Controller unit reads a parameter vector more new command from instruction cache unit, according to the microcommand translated, driving fortune Calculate control submodule and carry out following computing：Operation control submodule sends instruction INS_6 to basic operation submodule, drives base This computing submodule calculates-α；Operation control submodule sends instruction INS_7 to vector square-root concurrent operation submodule, drives Its computing is moved to obtainOperation control submodule sends instruction INS_7 and drives its computing to vectorial division concurrent operation submodule ObtainOperation control submodule sends instruction INS_8 to vector multiplication concurrent operation submodule, drives its computing to obtainOperation control submodule sends instruction INS_9 to vectorial addition concurrent operation submodule, drives it to calculateParameter vector θ after being updated_t；Wherein, θ_t-1It is θ₀Value before not updated when circulating for the t times, t It is secondary to circulate θ_t-1It is updated to θ_t；Operation control submodule sends instruction INS_10 to vectorial division concurrent operation submodule, driving Its computing obtains vectorOperation control submodule sends instruction INS_11, INS_12 to vectorial addition respectively Concurrent operation submodule and basic operation submodule, which are calculated, obtains sum=∑s_itemp_i, temp2=sum/n.

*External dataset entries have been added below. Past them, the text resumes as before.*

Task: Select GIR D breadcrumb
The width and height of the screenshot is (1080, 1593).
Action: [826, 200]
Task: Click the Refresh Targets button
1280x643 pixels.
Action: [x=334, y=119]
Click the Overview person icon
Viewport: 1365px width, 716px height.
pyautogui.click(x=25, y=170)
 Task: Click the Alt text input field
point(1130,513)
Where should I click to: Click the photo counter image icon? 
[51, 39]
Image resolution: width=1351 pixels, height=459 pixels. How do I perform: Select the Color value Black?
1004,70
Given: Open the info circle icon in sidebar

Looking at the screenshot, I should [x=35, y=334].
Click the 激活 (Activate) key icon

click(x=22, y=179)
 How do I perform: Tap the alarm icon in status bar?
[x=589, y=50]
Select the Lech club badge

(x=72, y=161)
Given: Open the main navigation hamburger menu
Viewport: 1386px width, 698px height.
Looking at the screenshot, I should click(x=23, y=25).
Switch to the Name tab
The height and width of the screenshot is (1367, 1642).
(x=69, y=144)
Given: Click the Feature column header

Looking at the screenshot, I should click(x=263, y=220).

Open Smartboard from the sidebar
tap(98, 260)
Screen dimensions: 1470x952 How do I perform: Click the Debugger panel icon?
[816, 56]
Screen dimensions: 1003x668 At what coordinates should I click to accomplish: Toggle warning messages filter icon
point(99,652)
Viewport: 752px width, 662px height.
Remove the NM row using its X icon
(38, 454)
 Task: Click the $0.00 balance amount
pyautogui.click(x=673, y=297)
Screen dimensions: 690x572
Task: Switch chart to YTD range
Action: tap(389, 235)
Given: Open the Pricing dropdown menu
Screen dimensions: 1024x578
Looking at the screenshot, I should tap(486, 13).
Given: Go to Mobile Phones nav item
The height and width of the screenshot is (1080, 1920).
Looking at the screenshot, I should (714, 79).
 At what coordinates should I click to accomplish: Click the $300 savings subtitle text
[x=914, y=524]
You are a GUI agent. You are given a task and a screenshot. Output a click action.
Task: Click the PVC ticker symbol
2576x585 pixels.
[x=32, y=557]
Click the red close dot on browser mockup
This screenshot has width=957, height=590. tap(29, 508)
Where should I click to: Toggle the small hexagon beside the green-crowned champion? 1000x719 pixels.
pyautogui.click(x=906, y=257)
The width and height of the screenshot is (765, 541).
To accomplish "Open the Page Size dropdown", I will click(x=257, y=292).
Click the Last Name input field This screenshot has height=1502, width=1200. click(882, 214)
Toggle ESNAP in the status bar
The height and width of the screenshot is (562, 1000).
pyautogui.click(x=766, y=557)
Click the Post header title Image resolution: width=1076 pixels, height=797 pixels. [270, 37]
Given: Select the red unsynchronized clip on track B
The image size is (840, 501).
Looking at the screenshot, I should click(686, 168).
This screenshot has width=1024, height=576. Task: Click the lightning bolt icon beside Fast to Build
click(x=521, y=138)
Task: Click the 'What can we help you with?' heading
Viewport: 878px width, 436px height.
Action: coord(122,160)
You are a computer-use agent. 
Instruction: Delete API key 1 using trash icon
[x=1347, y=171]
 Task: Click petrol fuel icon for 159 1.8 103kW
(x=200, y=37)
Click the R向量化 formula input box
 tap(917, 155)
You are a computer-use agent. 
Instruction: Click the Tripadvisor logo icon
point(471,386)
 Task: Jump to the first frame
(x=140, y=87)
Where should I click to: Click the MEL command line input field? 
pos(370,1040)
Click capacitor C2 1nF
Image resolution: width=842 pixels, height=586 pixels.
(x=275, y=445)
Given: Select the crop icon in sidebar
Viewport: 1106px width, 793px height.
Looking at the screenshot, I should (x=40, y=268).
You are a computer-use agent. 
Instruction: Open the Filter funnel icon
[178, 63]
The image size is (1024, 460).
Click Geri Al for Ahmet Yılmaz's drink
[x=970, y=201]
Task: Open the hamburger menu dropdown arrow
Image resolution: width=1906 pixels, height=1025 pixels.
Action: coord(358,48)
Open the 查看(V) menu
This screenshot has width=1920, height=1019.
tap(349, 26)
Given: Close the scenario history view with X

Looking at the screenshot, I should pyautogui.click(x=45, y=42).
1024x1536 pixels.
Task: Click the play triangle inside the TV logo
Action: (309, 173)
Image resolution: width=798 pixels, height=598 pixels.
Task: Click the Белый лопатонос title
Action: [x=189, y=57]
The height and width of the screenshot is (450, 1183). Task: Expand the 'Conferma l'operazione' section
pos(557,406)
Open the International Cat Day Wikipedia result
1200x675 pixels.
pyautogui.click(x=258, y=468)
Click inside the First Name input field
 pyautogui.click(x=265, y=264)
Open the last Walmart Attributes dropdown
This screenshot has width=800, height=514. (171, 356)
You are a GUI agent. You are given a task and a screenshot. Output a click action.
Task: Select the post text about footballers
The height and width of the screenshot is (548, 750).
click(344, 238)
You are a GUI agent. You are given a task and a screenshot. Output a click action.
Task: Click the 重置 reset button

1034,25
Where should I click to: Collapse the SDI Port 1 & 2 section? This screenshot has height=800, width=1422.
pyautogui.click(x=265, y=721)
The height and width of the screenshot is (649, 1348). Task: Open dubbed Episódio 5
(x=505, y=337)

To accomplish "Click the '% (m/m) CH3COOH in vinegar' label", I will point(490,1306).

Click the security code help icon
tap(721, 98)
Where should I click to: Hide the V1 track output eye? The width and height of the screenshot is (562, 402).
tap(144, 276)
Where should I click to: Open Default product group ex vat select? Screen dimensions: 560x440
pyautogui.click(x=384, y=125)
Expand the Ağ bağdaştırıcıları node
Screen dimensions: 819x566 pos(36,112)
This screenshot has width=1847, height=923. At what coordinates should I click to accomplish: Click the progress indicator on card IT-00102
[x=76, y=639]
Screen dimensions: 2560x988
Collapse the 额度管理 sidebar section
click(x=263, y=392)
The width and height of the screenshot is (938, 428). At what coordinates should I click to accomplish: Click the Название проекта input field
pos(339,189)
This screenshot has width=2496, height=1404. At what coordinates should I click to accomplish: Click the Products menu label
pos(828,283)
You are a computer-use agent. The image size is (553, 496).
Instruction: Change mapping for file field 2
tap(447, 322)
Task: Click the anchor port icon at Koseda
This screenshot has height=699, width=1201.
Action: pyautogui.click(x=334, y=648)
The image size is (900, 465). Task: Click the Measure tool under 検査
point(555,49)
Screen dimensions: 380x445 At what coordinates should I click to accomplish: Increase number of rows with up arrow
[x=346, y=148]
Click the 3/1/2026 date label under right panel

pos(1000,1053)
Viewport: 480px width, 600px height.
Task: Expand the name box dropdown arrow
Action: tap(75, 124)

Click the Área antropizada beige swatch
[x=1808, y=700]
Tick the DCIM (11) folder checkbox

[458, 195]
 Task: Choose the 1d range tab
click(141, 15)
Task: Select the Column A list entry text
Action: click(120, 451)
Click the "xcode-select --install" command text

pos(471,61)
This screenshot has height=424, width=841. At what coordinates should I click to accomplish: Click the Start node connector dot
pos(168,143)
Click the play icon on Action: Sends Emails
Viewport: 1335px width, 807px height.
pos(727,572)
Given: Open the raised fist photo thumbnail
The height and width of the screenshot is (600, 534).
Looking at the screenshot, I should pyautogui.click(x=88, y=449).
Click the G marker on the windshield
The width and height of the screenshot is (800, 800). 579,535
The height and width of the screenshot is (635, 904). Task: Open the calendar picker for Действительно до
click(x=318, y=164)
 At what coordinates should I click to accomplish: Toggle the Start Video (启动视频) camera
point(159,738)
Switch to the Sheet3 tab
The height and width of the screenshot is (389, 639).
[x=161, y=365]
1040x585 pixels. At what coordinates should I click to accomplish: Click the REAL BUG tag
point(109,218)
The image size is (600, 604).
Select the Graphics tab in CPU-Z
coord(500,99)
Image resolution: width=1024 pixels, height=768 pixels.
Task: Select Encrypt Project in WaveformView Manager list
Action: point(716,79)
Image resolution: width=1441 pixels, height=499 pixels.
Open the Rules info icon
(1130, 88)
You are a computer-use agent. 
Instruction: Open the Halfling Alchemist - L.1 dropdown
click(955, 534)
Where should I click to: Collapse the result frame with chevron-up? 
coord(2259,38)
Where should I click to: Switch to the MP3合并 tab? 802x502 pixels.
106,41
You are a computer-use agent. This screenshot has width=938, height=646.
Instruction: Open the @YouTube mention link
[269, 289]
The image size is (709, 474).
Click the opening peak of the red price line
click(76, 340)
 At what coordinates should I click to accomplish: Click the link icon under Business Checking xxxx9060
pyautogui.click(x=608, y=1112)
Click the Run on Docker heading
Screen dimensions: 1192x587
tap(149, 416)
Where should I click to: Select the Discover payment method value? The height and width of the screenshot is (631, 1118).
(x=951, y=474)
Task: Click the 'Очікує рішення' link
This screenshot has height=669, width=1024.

16. according to claim 15 be used to perform the method that Adam gradients decline training algorithm, it is characterised in that described Update vectorial θ to be updated_t-1For θ_tAfterwards, in addition to：

Controller unit reads a DATABACK_IO instruction from instruction cache unit, according to the microcommand translated, after renewal Parameter vector θ_tOutside designated space is sent to from data processing unit by direct memory access unit.

17. according to claim 10 be used to perform the method that Adam gradients decline training algorithm, it is characterised in that described During this process is repeated the step of vector convergence to be updated, including judge whether vector to be updated restrains, specific deterministic process It is as follows：

Controller unit reads a convergence decision instruction from instruction cache unit, according to the microcommand translated, data processing mould Block judges whether the parameter vector after updating restrains, if temp2 ＜ ct, restrain, computing terminates.